## Task to complete
Please reproduce all of the entries exactly, without omitting any.

[Stored items]
-----

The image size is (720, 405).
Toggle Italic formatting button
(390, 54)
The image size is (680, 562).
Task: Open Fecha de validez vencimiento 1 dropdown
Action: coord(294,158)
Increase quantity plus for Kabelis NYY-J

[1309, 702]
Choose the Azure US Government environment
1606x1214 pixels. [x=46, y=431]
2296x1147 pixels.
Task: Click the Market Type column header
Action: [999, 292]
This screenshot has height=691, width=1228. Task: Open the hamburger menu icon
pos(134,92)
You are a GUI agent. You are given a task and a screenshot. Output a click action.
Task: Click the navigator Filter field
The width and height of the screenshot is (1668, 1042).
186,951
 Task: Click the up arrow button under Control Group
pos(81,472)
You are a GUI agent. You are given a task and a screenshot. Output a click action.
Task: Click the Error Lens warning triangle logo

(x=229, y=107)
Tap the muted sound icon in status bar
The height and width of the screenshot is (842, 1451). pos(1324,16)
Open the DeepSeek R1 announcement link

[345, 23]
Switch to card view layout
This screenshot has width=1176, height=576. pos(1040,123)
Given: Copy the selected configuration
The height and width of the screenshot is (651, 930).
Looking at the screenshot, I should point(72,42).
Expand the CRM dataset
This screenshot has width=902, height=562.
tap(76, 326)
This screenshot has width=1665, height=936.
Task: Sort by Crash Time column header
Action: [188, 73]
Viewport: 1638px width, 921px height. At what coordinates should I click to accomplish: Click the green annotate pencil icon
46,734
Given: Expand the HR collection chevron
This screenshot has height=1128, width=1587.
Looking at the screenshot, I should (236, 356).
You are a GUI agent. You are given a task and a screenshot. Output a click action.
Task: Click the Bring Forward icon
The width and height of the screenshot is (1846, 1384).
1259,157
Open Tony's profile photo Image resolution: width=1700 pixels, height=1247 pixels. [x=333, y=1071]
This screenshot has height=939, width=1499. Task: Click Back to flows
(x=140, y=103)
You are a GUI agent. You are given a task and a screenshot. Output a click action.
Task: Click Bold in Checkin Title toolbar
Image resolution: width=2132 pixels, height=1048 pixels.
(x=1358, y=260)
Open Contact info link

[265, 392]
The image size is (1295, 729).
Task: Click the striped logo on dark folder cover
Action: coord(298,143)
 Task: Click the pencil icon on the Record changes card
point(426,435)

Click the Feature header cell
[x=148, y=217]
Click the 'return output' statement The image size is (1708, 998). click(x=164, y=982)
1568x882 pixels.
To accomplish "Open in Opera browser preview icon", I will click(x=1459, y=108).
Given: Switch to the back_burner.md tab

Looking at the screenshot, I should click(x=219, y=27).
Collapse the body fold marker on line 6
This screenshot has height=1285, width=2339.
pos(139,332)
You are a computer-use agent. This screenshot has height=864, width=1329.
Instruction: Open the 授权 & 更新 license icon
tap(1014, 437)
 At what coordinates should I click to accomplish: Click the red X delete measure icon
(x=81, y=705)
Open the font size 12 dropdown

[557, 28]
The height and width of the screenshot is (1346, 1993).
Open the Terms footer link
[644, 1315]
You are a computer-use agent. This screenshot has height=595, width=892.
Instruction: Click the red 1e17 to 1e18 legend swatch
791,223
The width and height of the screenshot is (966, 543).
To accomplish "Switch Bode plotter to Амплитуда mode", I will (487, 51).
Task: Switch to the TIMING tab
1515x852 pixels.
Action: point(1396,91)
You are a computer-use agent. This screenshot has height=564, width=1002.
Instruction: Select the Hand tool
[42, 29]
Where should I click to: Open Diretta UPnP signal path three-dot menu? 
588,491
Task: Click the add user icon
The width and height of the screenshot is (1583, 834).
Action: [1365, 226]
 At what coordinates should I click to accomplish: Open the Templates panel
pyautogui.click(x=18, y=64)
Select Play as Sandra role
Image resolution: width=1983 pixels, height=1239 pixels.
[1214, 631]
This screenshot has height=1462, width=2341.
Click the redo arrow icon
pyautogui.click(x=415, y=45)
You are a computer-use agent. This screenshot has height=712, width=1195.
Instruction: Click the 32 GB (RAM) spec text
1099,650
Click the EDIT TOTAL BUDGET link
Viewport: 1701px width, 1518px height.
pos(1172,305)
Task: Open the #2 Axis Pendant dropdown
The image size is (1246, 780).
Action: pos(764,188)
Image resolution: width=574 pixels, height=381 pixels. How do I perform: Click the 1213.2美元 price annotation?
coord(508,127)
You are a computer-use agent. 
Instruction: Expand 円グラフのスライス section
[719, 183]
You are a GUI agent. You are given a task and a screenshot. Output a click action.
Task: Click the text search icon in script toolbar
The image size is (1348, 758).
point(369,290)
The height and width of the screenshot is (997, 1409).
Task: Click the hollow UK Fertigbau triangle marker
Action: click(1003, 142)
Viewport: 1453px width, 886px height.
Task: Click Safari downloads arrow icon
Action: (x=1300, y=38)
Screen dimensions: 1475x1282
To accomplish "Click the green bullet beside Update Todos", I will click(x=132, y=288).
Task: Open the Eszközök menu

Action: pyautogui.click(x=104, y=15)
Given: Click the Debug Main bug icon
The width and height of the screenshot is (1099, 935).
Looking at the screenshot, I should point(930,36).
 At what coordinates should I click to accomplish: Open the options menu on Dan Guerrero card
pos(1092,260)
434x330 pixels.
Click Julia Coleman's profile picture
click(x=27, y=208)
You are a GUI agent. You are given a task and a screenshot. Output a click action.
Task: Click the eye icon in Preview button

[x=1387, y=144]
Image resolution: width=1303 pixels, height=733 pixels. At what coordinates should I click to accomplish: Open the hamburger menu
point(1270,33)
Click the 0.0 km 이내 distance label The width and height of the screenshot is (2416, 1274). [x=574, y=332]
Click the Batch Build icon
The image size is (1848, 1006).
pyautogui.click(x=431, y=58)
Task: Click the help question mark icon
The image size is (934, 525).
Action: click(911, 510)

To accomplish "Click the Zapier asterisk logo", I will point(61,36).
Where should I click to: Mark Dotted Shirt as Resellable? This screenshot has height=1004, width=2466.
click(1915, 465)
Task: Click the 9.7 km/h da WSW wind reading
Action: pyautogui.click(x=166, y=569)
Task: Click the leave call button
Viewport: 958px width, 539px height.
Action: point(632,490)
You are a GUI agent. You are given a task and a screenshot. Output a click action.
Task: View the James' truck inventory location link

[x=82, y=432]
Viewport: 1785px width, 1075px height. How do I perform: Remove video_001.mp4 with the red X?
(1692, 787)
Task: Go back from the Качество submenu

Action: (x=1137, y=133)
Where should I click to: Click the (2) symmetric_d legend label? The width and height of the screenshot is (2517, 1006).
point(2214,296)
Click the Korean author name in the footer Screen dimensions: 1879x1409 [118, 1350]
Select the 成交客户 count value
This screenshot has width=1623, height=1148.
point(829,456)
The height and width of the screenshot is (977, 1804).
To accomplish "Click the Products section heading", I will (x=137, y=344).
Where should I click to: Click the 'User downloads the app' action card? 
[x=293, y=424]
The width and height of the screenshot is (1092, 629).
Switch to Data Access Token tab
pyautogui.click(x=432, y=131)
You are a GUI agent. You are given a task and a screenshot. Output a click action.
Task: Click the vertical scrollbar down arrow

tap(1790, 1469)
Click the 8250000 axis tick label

-----

## Written reply
The image size is (720, 405).
Toggle Italic formatting button
(390, 54)
The image size is (680, 562).
Task: Open Fecha de validez vencimiento 1 dropdown
Action: coord(294,158)
Increase quantity plus for Kabelis NYY-J

[1309, 702]
Choose the Azure US Government environment
1606x1214 pixels. [x=46, y=431]
2296x1147 pixels.
Task: Click the Market Type column header
Action: [999, 292]
This screenshot has height=691, width=1228. Task: Open the hamburger menu icon
pos(134,92)
You are a GUI agent. You are given a task and a screenshot. Output a click action.
Task: Click the navigator Filter field
The width and height of the screenshot is (1668, 1042).
186,951
 Task: Click the up arrow button under Control Group
pos(81,472)
You are a GUI agent. You are given a task and a screenshot. Output a click action.
Task: Click the Error Lens warning triangle logo

(x=229, y=107)
Tap the muted sound icon in status bar
The height and width of the screenshot is (842, 1451). pos(1324,16)
Open the DeepSeek R1 announcement link

[345, 23]
Switch to card view layout
This screenshot has width=1176, height=576. pos(1040,123)
Given: Copy the selected configuration
The height and width of the screenshot is (651, 930).
Looking at the screenshot, I should point(72,42).
Expand the CRM dataset
This screenshot has width=902, height=562.
tap(76, 326)
This screenshot has width=1665, height=936.
Task: Sort by Crash Time column header
Action: [188, 73]
Viewport: 1638px width, 921px height. At what coordinates should I click to accomplish: Click the green annotate pencil icon
46,734
Given: Expand the HR collection chevron
This screenshot has height=1128, width=1587.
Looking at the screenshot, I should (236, 356).
You are a GUI agent. You are given a task and a screenshot. Output a click action.
Task: Click the Bring Forward icon
The width and height of the screenshot is (1846, 1384).
1259,157
Open Tony's profile photo Image resolution: width=1700 pixels, height=1247 pixels. [x=333, y=1071]
This screenshot has height=939, width=1499. Task: Click Back to flows
(x=140, y=103)
You are a GUI agent. You are given a task and a screenshot. Output a click action.
Task: Click Bold in Checkin Title toolbar
Image resolution: width=2132 pixels, height=1048 pixels.
(x=1358, y=260)
Open Contact info link

[265, 392]
The image size is (1295, 729).
Task: Click the striped logo on dark folder cover
Action: coord(298,143)
 Task: Click the pencil icon on the Record changes card
point(426,435)

Click the Feature header cell
[x=148, y=217]
Click the 'return output' statement The image size is (1708, 998). click(x=164, y=982)
1568x882 pixels.
To accomplish "Open in Opera browser preview icon", I will click(x=1459, y=108).
Given: Switch to the back_burner.md tab

Looking at the screenshot, I should click(x=219, y=27).
Collapse the body fold marker on line 6
This screenshot has height=1285, width=2339.
pos(139,332)
You are a computer-use agent. This screenshot has height=864, width=1329.
Instruction: Open the 授权 & 更新 license icon
tap(1014, 437)
 At what coordinates should I click to accomplish: Click the red X delete measure icon
(x=81, y=705)
Open the font size 12 dropdown

[557, 28]
The height and width of the screenshot is (1346, 1993).
Open the Terms footer link
[644, 1315]
You are a computer-use agent. This screenshot has height=595, width=892.
Instruction: Click the red 1e17 to 1e18 legend swatch
791,223
The width and height of the screenshot is (966, 543).
To accomplish "Switch Bode plotter to Амплитуда mode", I will (487, 51).
Task: Switch to the TIMING tab
1515x852 pixels.
Action: point(1396,91)
You are a computer-use agent. This screenshot has height=564, width=1002.
Instruction: Select the Hand tool
[42, 29]
Where should I click to: Open Diretta UPnP signal path three-dot menu? 
588,491
Task: Click the add user icon
The width and height of the screenshot is (1583, 834).
Action: [1365, 226]
 At what coordinates should I click to accomplish: Open the Templates panel
pyautogui.click(x=18, y=64)
Select Play as Sandra role
Image resolution: width=1983 pixels, height=1239 pixels.
[1214, 631]
This screenshot has height=1462, width=2341.
Click the redo arrow icon
pyautogui.click(x=415, y=45)
You are a computer-use agent. This screenshot has height=712, width=1195.
Instruction: Click the 32 GB (RAM) spec text
1099,650
Click the EDIT TOTAL BUDGET link
Viewport: 1701px width, 1518px height.
pos(1172,305)
Task: Open the #2 Axis Pendant dropdown
The image size is (1246, 780).
Action: pos(764,188)
Image resolution: width=574 pixels, height=381 pixels. How do I perform: Click the 1213.2美元 price annotation?
coord(508,127)
You are a computer-use agent. 
Instruction: Expand 円グラフのスライス section
[719, 183]
You are a GUI agent. You are given a task and a screenshot. Output a click action.
Task: Click the text search icon in script toolbar
The image size is (1348, 758).
point(369,290)
The height and width of the screenshot is (997, 1409).
Task: Click the hollow UK Fertigbau triangle marker
Action: click(1003, 142)
Viewport: 1453px width, 886px height.
Task: Click Safari downloads arrow icon
Action: (x=1300, y=38)
Screen dimensions: 1475x1282
To accomplish "Click the green bullet beside Update Todos", I will click(x=132, y=288).
Task: Open the Eszközök menu

Action: pyautogui.click(x=104, y=15)
Given: Click the Debug Main bug icon
The width and height of the screenshot is (1099, 935).
Looking at the screenshot, I should point(930,36).
 At what coordinates should I click to accomplish: Open the options menu on Dan Guerrero card
pos(1092,260)
434x330 pixels.
Click Julia Coleman's profile picture
click(x=27, y=208)
You are a GUI agent. You are given a task and a screenshot. Output a click action.
Task: Click the eye icon in Preview button

[x=1387, y=144]
Image resolution: width=1303 pixels, height=733 pixels. At what coordinates should I click to accomplish: Open the hamburger menu
point(1270,33)
Click the 0.0 km 이내 distance label The width and height of the screenshot is (2416, 1274). [x=574, y=332]
Click the Batch Build icon
The image size is (1848, 1006).
pyautogui.click(x=431, y=58)
Task: Click the help question mark icon
The image size is (934, 525).
Action: click(911, 510)

To accomplish "Click the Zapier asterisk logo", I will point(61,36).
Where should I click to: Mark Dotted Shirt as Resellable? This screenshot has height=1004, width=2466.
click(1915, 465)
Task: Click the 9.7 km/h da WSW wind reading
Action: pyautogui.click(x=166, y=569)
Task: Click the leave call button
Viewport: 958px width, 539px height.
Action: point(632,490)
You are a GUI agent. You are given a task and a screenshot. Output a click action.
Task: View the James' truck inventory location link

[x=82, y=432]
Viewport: 1785px width, 1075px height. How do I perform: Remove video_001.mp4 with the red X?
(1692, 787)
Task: Go back from the Качество submenu

Action: (x=1137, y=133)
Where should I click to: Click the (2) symmetric_d legend label? The width and height of the screenshot is (2517, 1006).
point(2214,296)
Click the Korean author name in the footer Screen dimensions: 1879x1409 [118, 1350]
Select the 成交客户 count value
This screenshot has width=1623, height=1148.
point(829,456)
The height and width of the screenshot is (977, 1804).
To accomplish "Click the Products section heading", I will (x=137, y=344).
Where should I click to: Click the 'User downloads the app' action card? 
[x=293, y=424]
The width and height of the screenshot is (1092, 629).
Switch to Data Access Token tab
pyautogui.click(x=432, y=131)
You are a GUI agent. You are given a task and a screenshot. Output a click action.
Task: Click the vertical scrollbar down arrow

tap(1790, 1469)
Click the 8250000 axis tick label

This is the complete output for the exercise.